Payload Construction

This was the sixth part in our continuing project to get club members up to speed on building a High Power Rocket.  If you missed the meeting here is the basic outline of what was discussed.  Don't miss next month - Parachutes.

1. Before Construction

Design on paper first and then cut material

Drawings are less expensive than wasting material

Pencil lines are easy to erase

Drawings often reveal design flaws before construction

See the web site for diagrams of several DD payload bays

Collect necessary parts to form a payload “kit”

Build or acquire bulkheads, coupler and tubes

Build up smallest sub-assemblies, combine into finished product

2. Bulkheads

Bulkheads are necessary to provide distinct chambers for electronics, deployment charges, parachutes, etc.

Commercial bulkheads are available from many rocketry vendor sources

Come in a variety of sizes and thicknesses

For tubes

For couplers

Custom bulkheads can be cut out from plywood, G10, composite board or other stock

Layout bulkhead pattern on sheet stock

Indicate exact positions, hole sizes, etc.

Helpful tools for laying out patterns include:

Compass

Protractor

Straight-edge

Helpful to have a tube samples to determine exact size

Vendor catalogs also a source for tube ID/OD data

Tools that can cut out circular patterns include:

Scroll saw

Drill press with circle cutter attachment

Hole saws

Note: Select hole saws based on the tubing size, not motor size:

Motor tube	Hole saw size
18mm	19mm / ¾ “
24mm	25mm / 1 “
29mm	30mm / 1 3/16 “
38mm	41mm / 1 5/8 “
54mm	57mm / 2/1/4 “

3. Ejection Charges

Commercial ejection charge holders are available from many rocketry vendor sources

Generally consist of a small tube to hold the BP plus a way to seal the tube

Most commercial units are designed for use with e-matches

Custom ejection charge canisters can be fashioned from paper, plastic or small tubes

See the ROL InfoCentral article on Ejection Charges:

http://www.info-central.org/index.cgi?recovery

Charge cannons can be used in conjunction with ejection charge canisters:

Contain the initial explosion

Direct the expanding gasses

Constructed from short sections of small tubing (24mm, 29mm, etc.)

4. Ejection Baffles

Effective way to remove heat from ejection gasses

Most use re-direction of gasses to remove burning particles

Can also be accomplished with steel mesh, ChoreBoy, etc.

+++

Set of tasks:
**a)** Output the payload construction outline word for word, starting at "Custom bulkheads can" and ending at "hole sizes, etc.".
**b)** Write the next part of the payload construction outline, picking up after its final line.
The data comes from a separate source unrelated to the payload construction outline.

Material supplied:
+++

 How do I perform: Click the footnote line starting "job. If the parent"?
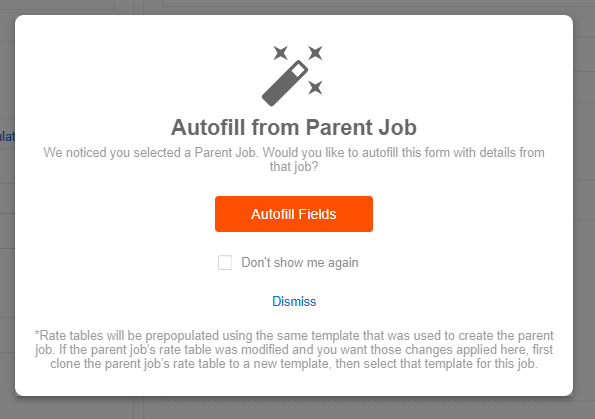pyautogui.click(x=294, y=350)
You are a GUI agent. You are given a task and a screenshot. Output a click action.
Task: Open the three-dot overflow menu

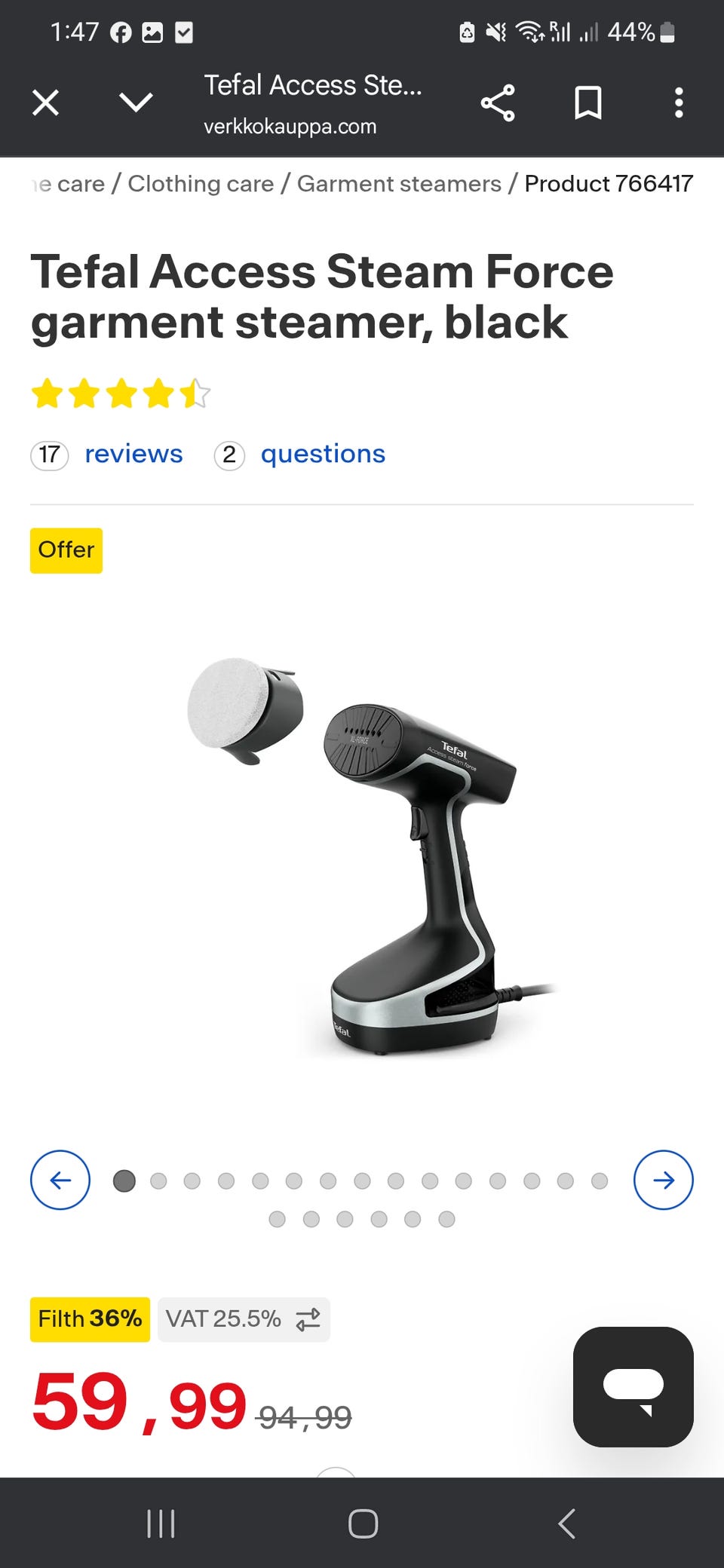(679, 103)
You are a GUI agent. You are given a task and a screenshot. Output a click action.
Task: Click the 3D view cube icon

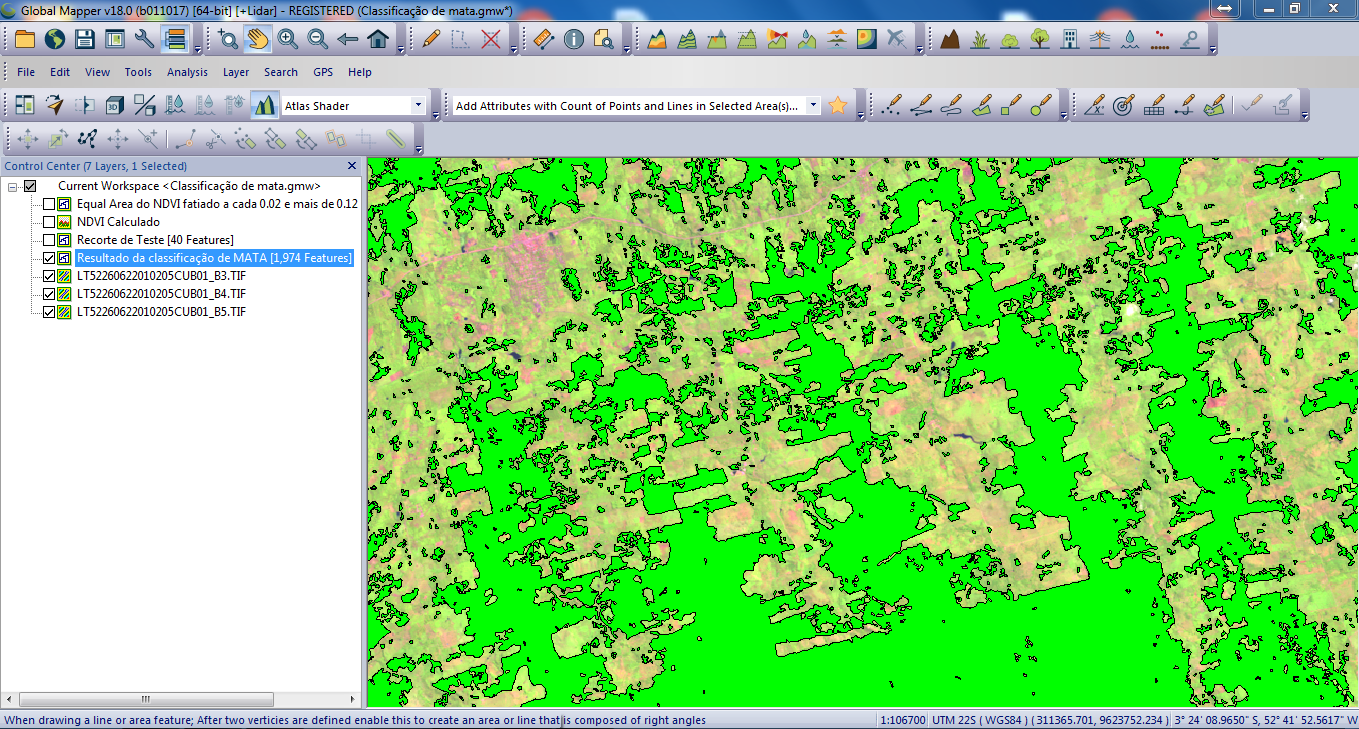[115, 105]
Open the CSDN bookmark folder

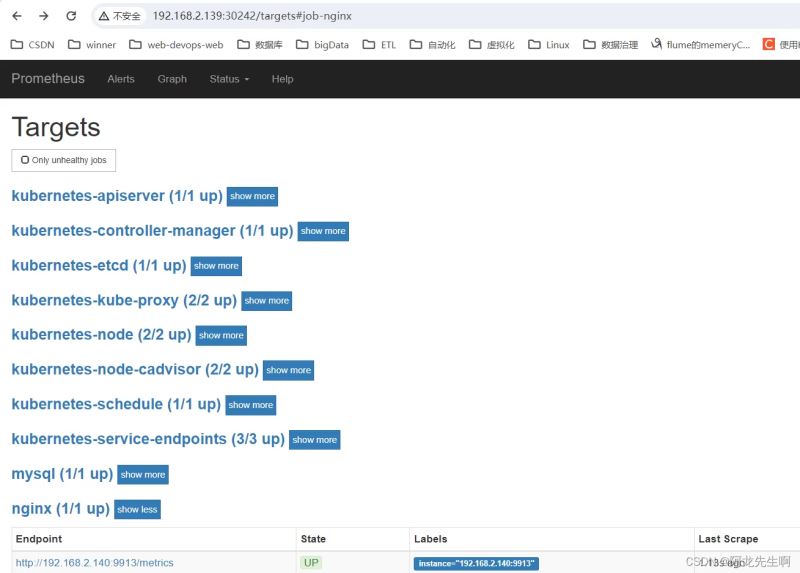tap(32, 45)
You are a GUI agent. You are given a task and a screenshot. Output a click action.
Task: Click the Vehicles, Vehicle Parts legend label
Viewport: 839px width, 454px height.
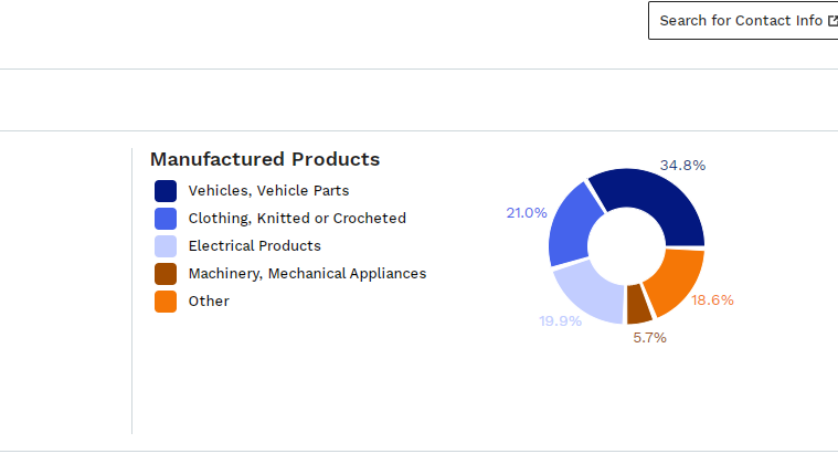tap(269, 191)
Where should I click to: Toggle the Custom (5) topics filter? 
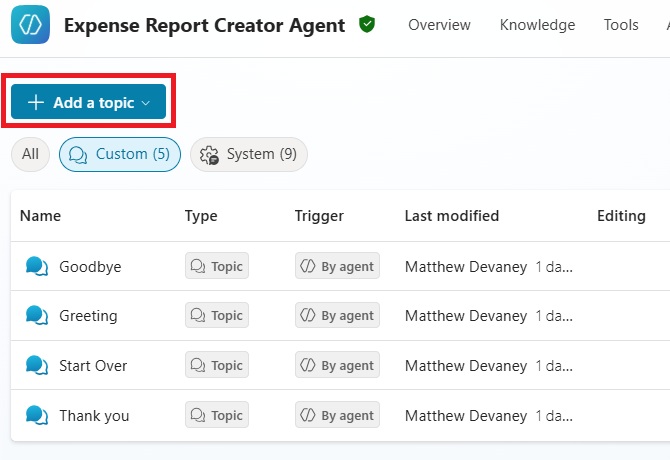pos(120,154)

+++

Responses:
**a)**
Custom bulkheads can be cut out from plywood, G10, composite board or other stock

Layout bulkhead pattern on sheet stock

Indicate exact positions, hole sizes, etc.

**b)**
Optional part payload assembly

Can achieve same effect with ejection blanket or wadding

Not necessary if piston is used

See Part 3 for construction examples

5. Arming Switches

Switches provide flexibility and safety

Can be very useful if properly installed

Can be affected by G-forces

Switch placement

Switches that are accessible on the pad allow:

Last minute arming of electronics before launch

Conservation of battery power

External switches may be affected by flight or landing events

Types of switches

Slide switches, toggle switches and phono jacks are susceptible to G-forces 

Orient switch at 90 degrees to direction of flight

Push-button or key switches usually the best choice

6. Wiring & Connections

Major components to be considered:

Altimeter wiring harness

Proprietary, based on specific altimeter designs

Usually provided with the altimeter

Wiring to switches

May be part of altimeter harness

Usually soldered in place

May stay with rocket

Wiring to connect ejection charges

Terminal block

Wire wrap / Screw terminal

In-line lugs

Connections through bulkheads

Electronics must be isolated from charges

Various techniques can be used

Pass-through hole

Allows wire runs to pass through bulkhead

Sealed with epoxy or putty

Pass-through conduit

Brass or other metal tube through bulkhead

Wiring runs inside tube

Bolt through bulkhead

Bolt head on altimeter side

Nut on charge side

Typical usage

Permanent connection on altimeter side

Temporary connection on charge side

Wiring runs should be as short as possible

Minimize mess and tangles

Minimize voltage drop

7. Static Ports

Static ports are necessary for barometric altimeters

Not used for accelerometer-based altimeters

Port sizing is critical

Too small will result in “post-apogee” deployment

Too large will result in “pre-apogee” deployment

Rule of thumb is 1/4-inch diameter hole for each 100 cubic inches of volume

Ports should be:

Smooth and free of burrs, etc.

Not downstream of external airframe joints, fins, transitions, etc.

If multiple ports are used, they should not be directly opposite each other

For more information, visit Vern’s Rocketry site:

http://www.vernk.com/AltimeterPortSizing.htm

Use woodworking bit to drill static port(s)

Brad-point bits

Forstner bits

If possible, position static port over internal arming switch

Use dowel or small screwdriver to arm electronics

8. Recovery Attachment Points

Payload section must provide recovery system attachment points

Typically accomplished with U-bolts installed on fore and aft payload bulkheads

Eyebolts used to secure electronics bays may also provide recovery attachment point(s).

Eyebolts as attachment points OK for light rockets (< 10 lbs)

U-bolts recommended for rockets over 10 lbs

9. Installation for Flight

Well-designed electronics bays will be removable and must be installed into the rocket and secured for flight

May be secured into payload section with bolt(s) and nut(s)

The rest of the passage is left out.